[Collected data]
Content starts

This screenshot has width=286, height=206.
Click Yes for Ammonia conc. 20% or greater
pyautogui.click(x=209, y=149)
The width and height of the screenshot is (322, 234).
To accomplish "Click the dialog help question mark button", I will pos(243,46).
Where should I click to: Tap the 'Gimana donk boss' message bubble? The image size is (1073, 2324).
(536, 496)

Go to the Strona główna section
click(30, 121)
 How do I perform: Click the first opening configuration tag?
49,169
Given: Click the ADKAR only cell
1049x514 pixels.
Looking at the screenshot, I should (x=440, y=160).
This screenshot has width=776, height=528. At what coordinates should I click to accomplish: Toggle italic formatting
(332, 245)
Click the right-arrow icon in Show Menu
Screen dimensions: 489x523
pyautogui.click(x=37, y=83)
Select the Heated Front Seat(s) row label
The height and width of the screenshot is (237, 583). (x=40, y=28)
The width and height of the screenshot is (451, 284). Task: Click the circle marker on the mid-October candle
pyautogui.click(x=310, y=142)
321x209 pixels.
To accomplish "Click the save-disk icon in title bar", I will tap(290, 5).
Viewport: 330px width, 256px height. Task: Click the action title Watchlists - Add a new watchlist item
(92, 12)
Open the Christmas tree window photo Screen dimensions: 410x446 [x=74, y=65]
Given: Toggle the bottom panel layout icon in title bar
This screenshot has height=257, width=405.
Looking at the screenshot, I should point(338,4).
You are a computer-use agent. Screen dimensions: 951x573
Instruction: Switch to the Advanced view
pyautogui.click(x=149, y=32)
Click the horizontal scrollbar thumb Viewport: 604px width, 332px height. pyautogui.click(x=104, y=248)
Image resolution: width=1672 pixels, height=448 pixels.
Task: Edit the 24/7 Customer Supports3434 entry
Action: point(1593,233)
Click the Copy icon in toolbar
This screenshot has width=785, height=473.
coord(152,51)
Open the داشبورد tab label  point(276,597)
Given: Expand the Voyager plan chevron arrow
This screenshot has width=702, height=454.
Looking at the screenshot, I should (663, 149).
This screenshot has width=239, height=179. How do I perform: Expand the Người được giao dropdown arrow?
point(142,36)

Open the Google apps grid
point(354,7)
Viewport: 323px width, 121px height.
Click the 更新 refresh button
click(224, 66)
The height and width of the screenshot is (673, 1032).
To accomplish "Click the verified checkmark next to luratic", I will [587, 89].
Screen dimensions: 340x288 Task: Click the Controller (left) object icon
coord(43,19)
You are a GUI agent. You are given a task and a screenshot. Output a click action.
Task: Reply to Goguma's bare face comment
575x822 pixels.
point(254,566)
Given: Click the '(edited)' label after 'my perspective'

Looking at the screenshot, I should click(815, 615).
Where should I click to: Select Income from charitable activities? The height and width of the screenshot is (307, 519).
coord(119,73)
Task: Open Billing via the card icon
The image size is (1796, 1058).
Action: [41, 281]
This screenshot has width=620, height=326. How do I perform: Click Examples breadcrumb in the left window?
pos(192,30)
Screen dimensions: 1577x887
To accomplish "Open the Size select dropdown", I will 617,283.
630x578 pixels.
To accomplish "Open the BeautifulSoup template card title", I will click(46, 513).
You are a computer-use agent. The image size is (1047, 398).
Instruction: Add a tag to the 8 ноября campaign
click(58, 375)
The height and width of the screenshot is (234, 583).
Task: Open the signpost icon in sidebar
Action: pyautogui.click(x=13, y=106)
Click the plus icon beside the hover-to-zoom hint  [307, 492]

Content ends

Requirement: Transcribe the records in full, so that each line reads exactly as before.

Exercise response:
This screenshot has width=286, height=206.
Click Yes for Ammonia conc. 20% or greater
pyautogui.click(x=209, y=149)
The width and height of the screenshot is (322, 234).
To accomplish "Click the dialog help question mark button", I will pos(243,46).
Where should I click to: Tap the 'Gimana donk boss' message bubble? The image size is (1073, 2324).
(536, 496)

Go to the Strona główna section
click(30, 121)
 How do I perform: Click the first opening configuration tag?
49,169
Given: Click the ADKAR only cell
1049x514 pixels.
Looking at the screenshot, I should (x=440, y=160).
This screenshot has width=776, height=528. At what coordinates should I click to accomplish: Toggle italic formatting
(332, 245)
Click the right-arrow icon in Show Menu
Screen dimensions: 489x523
pyautogui.click(x=37, y=83)
Select the Heated Front Seat(s) row label
The height and width of the screenshot is (237, 583). (x=40, y=28)
The width and height of the screenshot is (451, 284). Task: Click the circle marker on the mid-October candle
pyautogui.click(x=310, y=142)
321x209 pixels.
To accomplish "Click the save-disk icon in title bar", I will tap(290, 5).
Viewport: 330px width, 256px height. Task: Click the action title Watchlists - Add a new watchlist item
(92, 12)
Open the Christmas tree window photo Screen dimensions: 410x446 [x=74, y=65]
Given: Toggle the bottom panel layout icon in title bar
This screenshot has height=257, width=405.
Looking at the screenshot, I should point(338,4).
You are a computer-use agent. Screen dimensions: 951x573
Instruction: Switch to the Advanced view
pyautogui.click(x=149, y=32)
Click the horizontal scrollbar thumb Viewport: 604px width, 332px height. pyautogui.click(x=104, y=248)
Image resolution: width=1672 pixels, height=448 pixels.
Task: Edit the 24/7 Customer Supports3434 entry
Action: point(1593,233)
Click the Copy icon in toolbar
This screenshot has width=785, height=473.
coord(152,51)
Open the داشبورد tab label  point(276,597)
Given: Expand the Voyager plan chevron arrow
This screenshot has width=702, height=454.
Looking at the screenshot, I should (663, 149).
This screenshot has width=239, height=179. How do I perform: Expand the Người được giao dropdown arrow?
point(142,36)

Open the Google apps grid
point(354,7)
Viewport: 323px width, 121px height.
Click the 更新 refresh button
click(224, 66)
The height and width of the screenshot is (673, 1032).
To accomplish "Click the verified checkmark next to luratic", I will [587, 89].
Screen dimensions: 340x288 Task: Click the Controller (left) object icon
coord(43,19)
You are a GUI agent. You are given a task and a screenshot. Output a click action.
Task: Reply to Goguma's bare face comment
575x822 pixels.
point(254,566)
Given: Click the '(edited)' label after 'my perspective'

Looking at the screenshot, I should click(815, 615).
Where should I click to: Select Income from charitable activities? The height and width of the screenshot is (307, 519).
coord(119,73)
Task: Open Billing via the card icon
The image size is (1796, 1058).
Action: [41, 281]
This screenshot has width=620, height=326. How do I perform: Click Examples breadcrumb in the left window?
pos(192,30)
Screen dimensions: 1577x887
To accomplish "Open the Size select dropdown", I will 617,283.
630x578 pixels.
To accomplish "Open the BeautifulSoup template card title", I will click(46, 513).
You are a computer-use agent. The image size is (1047, 398).
Instruction: Add a tag to the 8 ноября campaign
click(58, 375)
The height and width of the screenshot is (234, 583).
Task: Open the signpost icon in sidebar
Action: pyautogui.click(x=13, y=106)
Click the plus icon beside the hover-to-zoom hint  [307, 492]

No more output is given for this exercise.